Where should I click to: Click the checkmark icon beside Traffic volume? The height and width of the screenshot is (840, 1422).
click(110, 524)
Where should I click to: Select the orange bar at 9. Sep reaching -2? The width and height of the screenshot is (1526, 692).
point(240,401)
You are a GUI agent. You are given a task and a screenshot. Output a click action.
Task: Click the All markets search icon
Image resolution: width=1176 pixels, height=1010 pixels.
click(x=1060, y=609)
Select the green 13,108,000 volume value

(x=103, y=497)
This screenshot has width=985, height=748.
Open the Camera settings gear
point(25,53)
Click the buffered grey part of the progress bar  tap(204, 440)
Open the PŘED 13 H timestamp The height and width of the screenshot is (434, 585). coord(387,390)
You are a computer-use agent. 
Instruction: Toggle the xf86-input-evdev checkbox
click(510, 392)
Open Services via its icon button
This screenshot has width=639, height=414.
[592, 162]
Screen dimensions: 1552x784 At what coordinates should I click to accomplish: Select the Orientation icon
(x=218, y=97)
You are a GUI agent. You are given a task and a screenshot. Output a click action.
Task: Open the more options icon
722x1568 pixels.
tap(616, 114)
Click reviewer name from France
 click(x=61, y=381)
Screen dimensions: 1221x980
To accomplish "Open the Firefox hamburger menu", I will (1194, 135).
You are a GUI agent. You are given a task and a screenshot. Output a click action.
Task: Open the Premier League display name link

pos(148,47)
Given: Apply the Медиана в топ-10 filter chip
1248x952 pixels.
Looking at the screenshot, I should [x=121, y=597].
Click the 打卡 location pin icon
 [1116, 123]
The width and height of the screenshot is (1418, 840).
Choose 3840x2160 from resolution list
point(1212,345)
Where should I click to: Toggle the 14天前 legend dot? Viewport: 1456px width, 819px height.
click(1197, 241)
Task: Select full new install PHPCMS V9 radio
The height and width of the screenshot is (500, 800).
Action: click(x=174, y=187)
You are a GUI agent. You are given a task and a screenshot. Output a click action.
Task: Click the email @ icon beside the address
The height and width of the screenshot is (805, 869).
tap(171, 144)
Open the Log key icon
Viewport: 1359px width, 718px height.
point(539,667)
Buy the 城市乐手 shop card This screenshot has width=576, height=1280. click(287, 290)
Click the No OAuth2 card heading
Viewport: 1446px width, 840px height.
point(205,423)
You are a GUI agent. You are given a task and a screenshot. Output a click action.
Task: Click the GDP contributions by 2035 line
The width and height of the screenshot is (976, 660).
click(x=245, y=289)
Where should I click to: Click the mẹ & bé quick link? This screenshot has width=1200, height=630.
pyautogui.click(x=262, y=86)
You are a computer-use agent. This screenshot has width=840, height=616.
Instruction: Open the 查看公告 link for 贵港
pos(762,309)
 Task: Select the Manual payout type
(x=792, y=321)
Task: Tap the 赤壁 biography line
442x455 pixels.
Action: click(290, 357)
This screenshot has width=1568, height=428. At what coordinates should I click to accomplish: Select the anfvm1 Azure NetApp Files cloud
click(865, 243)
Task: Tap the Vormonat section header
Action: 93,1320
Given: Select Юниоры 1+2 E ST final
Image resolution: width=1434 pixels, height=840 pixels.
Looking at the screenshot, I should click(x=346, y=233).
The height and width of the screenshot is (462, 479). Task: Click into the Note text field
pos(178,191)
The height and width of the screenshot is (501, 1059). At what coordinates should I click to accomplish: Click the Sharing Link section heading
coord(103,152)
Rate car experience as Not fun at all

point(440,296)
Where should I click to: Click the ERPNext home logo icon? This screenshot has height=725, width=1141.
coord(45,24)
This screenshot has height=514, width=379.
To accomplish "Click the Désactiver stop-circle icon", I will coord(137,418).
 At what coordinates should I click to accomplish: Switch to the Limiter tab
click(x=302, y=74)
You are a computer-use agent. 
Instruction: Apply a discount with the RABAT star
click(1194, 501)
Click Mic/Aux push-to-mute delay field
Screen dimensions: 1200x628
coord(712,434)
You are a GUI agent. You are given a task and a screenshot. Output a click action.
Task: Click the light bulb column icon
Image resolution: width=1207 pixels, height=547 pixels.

练习要求: 将上面的全部数据逐行原样抄录，不得改动任何字符。

结果如下:
Where should I click to: Click the checkmark icon beside Traffic volume? The height and width of the screenshot is (840, 1422).
click(110, 524)
Where should I click to: Select the orange bar at 9. Sep reaching -2? The width and height of the screenshot is (1526, 692).
point(240,401)
You are a GUI agent. You are given a task and a screenshot. Output a click action.
Task: Click the All markets search icon
Image resolution: width=1176 pixels, height=1010 pixels.
click(x=1060, y=609)
Select the green 13,108,000 volume value

(x=103, y=497)
This screenshot has width=985, height=748.
Open the Camera settings gear
point(25,53)
Click the buffered grey part of the progress bar  tap(204, 440)
Open the PŘED 13 H timestamp The height and width of the screenshot is (434, 585). coord(387,390)
You are a computer-use agent. 
Instruction: Toggle the xf86-input-evdev checkbox
click(510, 392)
Open Services via its icon button
This screenshot has width=639, height=414.
[592, 162]
Screen dimensions: 1552x784 At what coordinates should I click to accomplish: Select the Orientation icon
(x=218, y=97)
You are a GUI agent. You are given a task and a screenshot. Output a click action.
Task: Open the more options icon
722x1568 pixels.
tap(616, 114)
Click reviewer name from France
 click(x=61, y=381)
Screen dimensions: 1221x980
To accomplish "Open the Firefox hamburger menu", I will (1194, 135).
You are a GUI agent. You are given a task and a screenshot. Output a click action.
Task: Open the Premier League display name link

pos(148,47)
Given: Apply the Медиана в топ-10 filter chip
1248x952 pixels.
Looking at the screenshot, I should [x=121, y=597].
Click the 打卡 location pin icon
 [1116, 123]
The width and height of the screenshot is (1418, 840).
Choose 3840x2160 from resolution list
point(1212,345)
Where should I click to: Toggle the 14天前 legend dot? Viewport: 1456px width, 819px height.
click(1197, 241)
Task: Select full new install PHPCMS V9 radio
The height and width of the screenshot is (500, 800).
Action: click(x=174, y=187)
You are a GUI agent. You are given a task and a screenshot. Output a click action.
Task: Click the email @ icon beside the address
The height and width of the screenshot is (805, 869).
tap(171, 144)
Open the Log key icon
Viewport: 1359px width, 718px height.
point(539,667)
Buy the 城市乐手 shop card This screenshot has width=576, height=1280. click(287, 290)
Click the No OAuth2 card heading
Viewport: 1446px width, 840px height.
point(205,423)
You are a GUI agent. You are given a task and a screenshot. Output a click action.
Task: Click the GDP contributions by 2035 line
The width and height of the screenshot is (976, 660).
click(x=245, y=289)
Where should I click to: Click the mẹ & bé quick link? This screenshot has width=1200, height=630.
pyautogui.click(x=262, y=86)
You are a computer-use agent. This screenshot has width=840, height=616.
Instruction: Open the 查看公告 link for 贵港
pos(762,309)
 Task: Select the Manual payout type
(x=792, y=321)
Task: Tap the 赤壁 biography line
442x455 pixels.
Action: click(290, 357)
This screenshot has width=1568, height=428. At what coordinates should I click to accomplish: Select the anfvm1 Azure NetApp Files cloud
click(865, 243)
Task: Tap the Vormonat section header
Action: 93,1320
Given: Select Юниоры 1+2 E ST final
Image resolution: width=1434 pixels, height=840 pixels.
Looking at the screenshot, I should click(x=346, y=233).
The height and width of the screenshot is (462, 479). Task: Click into the Note text field
pos(178,191)
The height and width of the screenshot is (501, 1059). At what coordinates should I click to accomplish: Click the Sharing Link section heading
coord(103,152)
Rate car experience as Not fun at all

point(440,296)
Where should I click to: Click the ERPNext home logo icon? This screenshot has height=725, width=1141.
coord(45,24)
This screenshot has height=514, width=379.
To accomplish "Click the Désactiver stop-circle icon", I will coord(137,418).
 At what coordinates should I click to accomplish: Switch to the Limiter tab
click(x=302, y=74)
You are a computer-use agent. 
Instruction: Apply a discount with the RABAT star
click(1194, 501)
Click Mic/Aux push-to-mute delay field
Screen dimensions: 1200x628
coord(712,434)
You are a GUI agent. You are given a task and a screenshot. Output a click action.
Task: Click the light bulb column icon
Image resolution: width=1207 pixels, height=547 pixels.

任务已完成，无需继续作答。